YOUR INSTRUCTIONS: Write out each entry below exactly; the images do not belong in your copy.

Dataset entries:
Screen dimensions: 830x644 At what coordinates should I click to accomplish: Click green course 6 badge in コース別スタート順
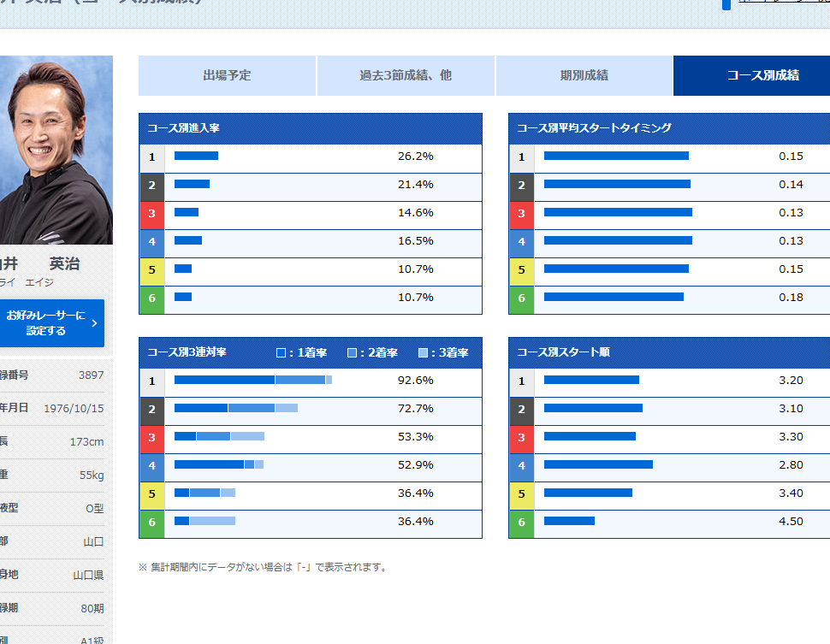[x=521, y=523]
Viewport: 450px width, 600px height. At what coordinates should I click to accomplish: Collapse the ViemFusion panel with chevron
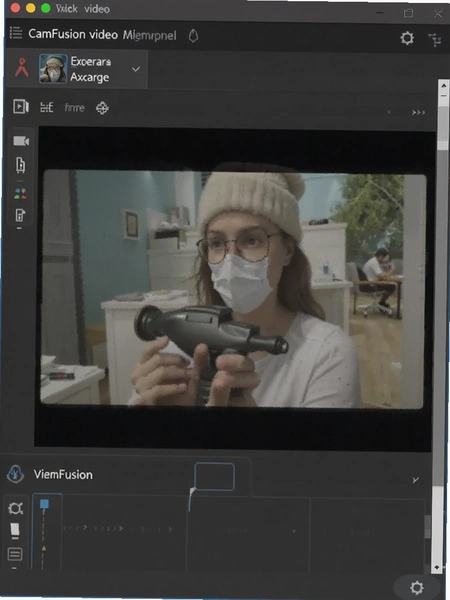416,480
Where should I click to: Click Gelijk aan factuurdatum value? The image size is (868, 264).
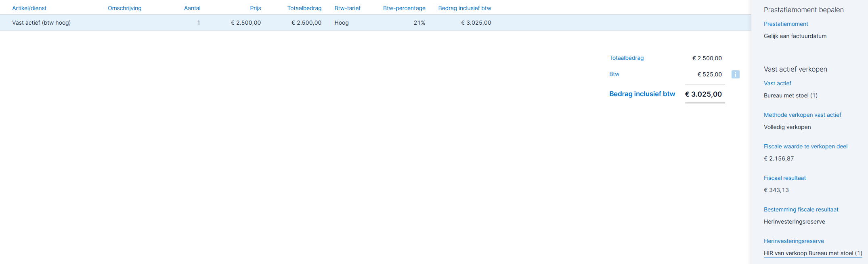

RESULT OF THIS TASK:
Screen dimensions: 830x644 At what coordinates should I click to accomplish: Click green course 6 badge in コース別スタート順
[x=521, y=523]
Viewport: 450px width, 600px height. At what coordinates should I click to accomplish: Collapse the ViemFusion panel with chevron
416,480
Where should I click to: Click Gelijk aan factuurdatum value? The image size is (868, 264).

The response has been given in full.